Records supplied:
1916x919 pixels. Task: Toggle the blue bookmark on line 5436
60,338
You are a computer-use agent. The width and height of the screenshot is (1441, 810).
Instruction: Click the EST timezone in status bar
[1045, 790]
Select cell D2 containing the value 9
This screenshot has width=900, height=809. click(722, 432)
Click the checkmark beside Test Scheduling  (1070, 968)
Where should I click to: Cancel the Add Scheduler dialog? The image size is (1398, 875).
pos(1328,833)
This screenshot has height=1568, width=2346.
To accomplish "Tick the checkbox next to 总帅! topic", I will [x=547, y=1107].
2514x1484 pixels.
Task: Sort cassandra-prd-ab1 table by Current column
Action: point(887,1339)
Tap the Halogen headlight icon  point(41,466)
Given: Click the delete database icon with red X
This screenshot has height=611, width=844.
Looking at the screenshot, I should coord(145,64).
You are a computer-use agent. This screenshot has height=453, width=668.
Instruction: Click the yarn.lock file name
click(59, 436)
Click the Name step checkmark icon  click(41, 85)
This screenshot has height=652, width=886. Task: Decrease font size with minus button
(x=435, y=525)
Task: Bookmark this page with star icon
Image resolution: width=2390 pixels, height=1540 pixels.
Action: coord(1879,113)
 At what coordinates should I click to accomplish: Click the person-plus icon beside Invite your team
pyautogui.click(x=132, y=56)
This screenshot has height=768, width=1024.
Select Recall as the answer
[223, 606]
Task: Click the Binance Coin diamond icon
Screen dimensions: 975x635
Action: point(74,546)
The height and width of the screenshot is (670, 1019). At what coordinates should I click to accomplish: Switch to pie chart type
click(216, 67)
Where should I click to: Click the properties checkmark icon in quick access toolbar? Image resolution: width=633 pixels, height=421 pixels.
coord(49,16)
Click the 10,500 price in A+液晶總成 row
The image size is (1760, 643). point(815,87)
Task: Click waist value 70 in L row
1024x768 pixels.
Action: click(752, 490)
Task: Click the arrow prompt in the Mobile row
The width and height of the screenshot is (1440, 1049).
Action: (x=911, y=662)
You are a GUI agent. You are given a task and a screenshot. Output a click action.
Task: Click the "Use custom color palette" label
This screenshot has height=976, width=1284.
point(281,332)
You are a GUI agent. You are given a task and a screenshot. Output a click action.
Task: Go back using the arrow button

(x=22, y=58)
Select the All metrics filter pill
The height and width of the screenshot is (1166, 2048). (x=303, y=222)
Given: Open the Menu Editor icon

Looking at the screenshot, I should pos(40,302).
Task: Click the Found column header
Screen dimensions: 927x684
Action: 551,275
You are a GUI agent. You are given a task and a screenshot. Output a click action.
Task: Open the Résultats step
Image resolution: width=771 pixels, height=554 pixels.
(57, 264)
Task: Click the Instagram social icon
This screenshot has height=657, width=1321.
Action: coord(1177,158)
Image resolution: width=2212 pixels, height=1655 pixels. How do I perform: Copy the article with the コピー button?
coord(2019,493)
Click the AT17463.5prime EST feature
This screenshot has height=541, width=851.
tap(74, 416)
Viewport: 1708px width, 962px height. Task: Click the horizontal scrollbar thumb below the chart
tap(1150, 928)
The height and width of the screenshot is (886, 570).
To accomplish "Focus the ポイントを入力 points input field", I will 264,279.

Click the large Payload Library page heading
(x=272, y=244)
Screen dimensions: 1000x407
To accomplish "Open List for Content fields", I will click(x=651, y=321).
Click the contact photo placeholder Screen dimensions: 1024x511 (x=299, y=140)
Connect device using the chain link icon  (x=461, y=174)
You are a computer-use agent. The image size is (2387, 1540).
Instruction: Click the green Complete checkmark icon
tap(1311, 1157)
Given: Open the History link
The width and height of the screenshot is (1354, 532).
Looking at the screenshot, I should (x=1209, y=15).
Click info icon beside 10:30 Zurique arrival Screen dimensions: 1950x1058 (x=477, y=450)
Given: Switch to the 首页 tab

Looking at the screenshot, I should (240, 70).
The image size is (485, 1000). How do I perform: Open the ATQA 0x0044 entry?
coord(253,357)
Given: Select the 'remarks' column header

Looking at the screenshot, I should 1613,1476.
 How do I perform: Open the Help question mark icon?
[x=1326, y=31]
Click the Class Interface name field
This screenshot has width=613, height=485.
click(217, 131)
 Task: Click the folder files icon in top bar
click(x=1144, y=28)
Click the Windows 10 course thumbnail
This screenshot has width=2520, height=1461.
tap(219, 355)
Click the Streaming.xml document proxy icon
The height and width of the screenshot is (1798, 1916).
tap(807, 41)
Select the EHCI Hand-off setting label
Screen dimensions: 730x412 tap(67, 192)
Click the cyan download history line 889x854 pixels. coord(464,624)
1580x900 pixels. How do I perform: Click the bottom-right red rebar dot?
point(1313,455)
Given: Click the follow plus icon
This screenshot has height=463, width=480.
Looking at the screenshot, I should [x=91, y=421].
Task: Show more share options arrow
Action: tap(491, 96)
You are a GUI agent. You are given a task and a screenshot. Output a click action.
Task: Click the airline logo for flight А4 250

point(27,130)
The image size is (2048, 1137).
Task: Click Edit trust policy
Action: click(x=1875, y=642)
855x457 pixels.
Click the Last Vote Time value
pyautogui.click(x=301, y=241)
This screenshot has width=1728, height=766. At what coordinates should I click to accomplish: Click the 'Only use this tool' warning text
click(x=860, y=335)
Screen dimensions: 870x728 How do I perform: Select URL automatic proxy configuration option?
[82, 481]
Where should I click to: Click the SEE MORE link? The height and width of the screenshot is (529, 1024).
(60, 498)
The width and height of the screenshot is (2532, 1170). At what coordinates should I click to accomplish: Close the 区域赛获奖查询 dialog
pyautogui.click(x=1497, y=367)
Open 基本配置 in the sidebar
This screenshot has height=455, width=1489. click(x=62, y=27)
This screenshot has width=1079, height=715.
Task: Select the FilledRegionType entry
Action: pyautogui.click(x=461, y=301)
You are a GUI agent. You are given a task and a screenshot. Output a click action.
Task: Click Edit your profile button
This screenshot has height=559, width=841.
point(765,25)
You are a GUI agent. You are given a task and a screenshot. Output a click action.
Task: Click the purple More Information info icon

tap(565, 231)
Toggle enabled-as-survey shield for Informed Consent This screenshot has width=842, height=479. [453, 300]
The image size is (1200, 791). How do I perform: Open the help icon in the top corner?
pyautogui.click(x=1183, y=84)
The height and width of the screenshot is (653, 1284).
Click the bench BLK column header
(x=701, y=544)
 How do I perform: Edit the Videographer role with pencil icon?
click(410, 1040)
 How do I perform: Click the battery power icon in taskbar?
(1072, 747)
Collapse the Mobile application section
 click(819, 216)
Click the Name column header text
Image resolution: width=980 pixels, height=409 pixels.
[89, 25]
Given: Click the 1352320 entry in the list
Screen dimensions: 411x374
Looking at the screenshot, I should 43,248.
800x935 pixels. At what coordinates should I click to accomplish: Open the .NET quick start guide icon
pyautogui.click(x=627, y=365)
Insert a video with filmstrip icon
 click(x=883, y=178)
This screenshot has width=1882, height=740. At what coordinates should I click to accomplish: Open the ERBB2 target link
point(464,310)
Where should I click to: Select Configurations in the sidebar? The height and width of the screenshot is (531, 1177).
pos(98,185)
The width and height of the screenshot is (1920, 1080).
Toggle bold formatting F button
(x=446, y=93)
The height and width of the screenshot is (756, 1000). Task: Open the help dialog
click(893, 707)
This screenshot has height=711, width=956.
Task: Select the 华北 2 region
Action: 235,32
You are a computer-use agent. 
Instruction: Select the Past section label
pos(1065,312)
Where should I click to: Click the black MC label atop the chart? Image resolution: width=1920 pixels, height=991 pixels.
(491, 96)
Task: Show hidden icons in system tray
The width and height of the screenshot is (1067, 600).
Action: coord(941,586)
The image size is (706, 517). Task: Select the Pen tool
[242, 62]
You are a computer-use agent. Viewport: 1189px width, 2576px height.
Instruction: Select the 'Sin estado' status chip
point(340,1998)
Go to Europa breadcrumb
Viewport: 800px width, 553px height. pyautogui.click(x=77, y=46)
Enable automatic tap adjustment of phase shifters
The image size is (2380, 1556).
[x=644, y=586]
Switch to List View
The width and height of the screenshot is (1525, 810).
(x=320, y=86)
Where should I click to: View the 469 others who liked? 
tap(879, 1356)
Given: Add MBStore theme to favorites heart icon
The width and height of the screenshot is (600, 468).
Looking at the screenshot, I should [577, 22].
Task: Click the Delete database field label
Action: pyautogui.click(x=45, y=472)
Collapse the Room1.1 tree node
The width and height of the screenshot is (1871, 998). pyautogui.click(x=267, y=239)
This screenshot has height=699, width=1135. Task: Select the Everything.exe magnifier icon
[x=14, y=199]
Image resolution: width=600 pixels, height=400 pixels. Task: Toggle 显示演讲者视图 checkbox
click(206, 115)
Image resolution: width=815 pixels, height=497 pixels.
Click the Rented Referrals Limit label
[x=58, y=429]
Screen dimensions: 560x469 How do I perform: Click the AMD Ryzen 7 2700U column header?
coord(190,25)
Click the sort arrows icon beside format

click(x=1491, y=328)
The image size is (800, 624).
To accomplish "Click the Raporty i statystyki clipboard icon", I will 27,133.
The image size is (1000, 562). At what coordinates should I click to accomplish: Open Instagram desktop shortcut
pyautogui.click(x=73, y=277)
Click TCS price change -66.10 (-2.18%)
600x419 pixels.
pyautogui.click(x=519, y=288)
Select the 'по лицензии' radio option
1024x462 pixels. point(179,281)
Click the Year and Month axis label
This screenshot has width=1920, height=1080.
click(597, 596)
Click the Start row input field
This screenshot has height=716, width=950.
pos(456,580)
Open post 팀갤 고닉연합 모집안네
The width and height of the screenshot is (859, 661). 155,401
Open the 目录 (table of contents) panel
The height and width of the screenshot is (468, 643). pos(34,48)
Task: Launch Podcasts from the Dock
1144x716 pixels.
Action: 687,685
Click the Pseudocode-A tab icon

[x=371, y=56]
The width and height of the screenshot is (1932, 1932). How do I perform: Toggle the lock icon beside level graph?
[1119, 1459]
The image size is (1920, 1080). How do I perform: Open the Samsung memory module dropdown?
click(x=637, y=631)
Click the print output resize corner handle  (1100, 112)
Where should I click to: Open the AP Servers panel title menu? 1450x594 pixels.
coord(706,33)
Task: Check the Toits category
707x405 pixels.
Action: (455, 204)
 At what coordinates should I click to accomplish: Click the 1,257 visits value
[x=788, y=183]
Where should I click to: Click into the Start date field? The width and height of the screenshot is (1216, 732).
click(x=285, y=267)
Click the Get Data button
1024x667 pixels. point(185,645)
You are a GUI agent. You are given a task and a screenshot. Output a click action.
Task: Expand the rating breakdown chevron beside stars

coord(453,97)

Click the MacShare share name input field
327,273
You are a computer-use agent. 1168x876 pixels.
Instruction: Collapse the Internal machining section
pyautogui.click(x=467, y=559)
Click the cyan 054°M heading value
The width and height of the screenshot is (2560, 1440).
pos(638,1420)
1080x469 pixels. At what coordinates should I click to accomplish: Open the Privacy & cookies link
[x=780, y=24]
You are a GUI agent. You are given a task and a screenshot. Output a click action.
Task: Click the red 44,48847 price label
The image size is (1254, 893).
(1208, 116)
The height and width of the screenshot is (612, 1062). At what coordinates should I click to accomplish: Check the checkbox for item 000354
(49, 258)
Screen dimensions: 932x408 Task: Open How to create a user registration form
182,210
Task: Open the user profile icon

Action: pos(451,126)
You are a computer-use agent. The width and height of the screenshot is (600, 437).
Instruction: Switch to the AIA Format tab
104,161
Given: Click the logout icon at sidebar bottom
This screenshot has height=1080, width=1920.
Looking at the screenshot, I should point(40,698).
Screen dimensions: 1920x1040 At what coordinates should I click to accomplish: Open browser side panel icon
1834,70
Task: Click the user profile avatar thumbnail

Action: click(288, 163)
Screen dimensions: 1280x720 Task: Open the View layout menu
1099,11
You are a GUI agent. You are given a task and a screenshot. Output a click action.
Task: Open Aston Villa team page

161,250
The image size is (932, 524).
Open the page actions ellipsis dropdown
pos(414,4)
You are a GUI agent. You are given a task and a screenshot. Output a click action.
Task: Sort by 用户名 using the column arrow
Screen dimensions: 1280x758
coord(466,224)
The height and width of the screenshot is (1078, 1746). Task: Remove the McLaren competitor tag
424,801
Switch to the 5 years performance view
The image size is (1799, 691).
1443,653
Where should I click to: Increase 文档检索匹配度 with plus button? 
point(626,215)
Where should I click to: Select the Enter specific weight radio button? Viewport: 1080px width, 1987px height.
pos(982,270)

Written exercise: Please copy the entries above word for word, from the line with "The height and width of the screenshot is (670, 1019)." up to and including the line with "(x=22, y=58)".

Response:
The height and width of the screenshot is (670, 1019). At what coordinates should I click to accomplish: Switch to pie chart type
click(216, 67)
Where should I click to: Click the properties checkmark icon in quick access toolbar? Image resolution: width=633 pixels, height=421 pixels.
coord(49,16)
Click the 10,500 price in A+液晶總成 row
The image size is (1760, 643). point(815,87)
Task: Click waist value 70 in L row
1024x768 pixels.
Action: click(752, 490)
Task: Click the arrow prompt in the Mobile row
The width and height of the screenshot is (1440, 1049).
Action: (x=911, y=662)
You are a GUI agent. You are given a task and a screenshot. Output a click action.
Task: Click the "Use custom color palette" label
This screenshot has height=976, width=1284.
point(281,332)
You are a GUI agent. You are given a task and a screenshot. Output a click action.
Task: Go back using the arrow button

(x=22, y=58)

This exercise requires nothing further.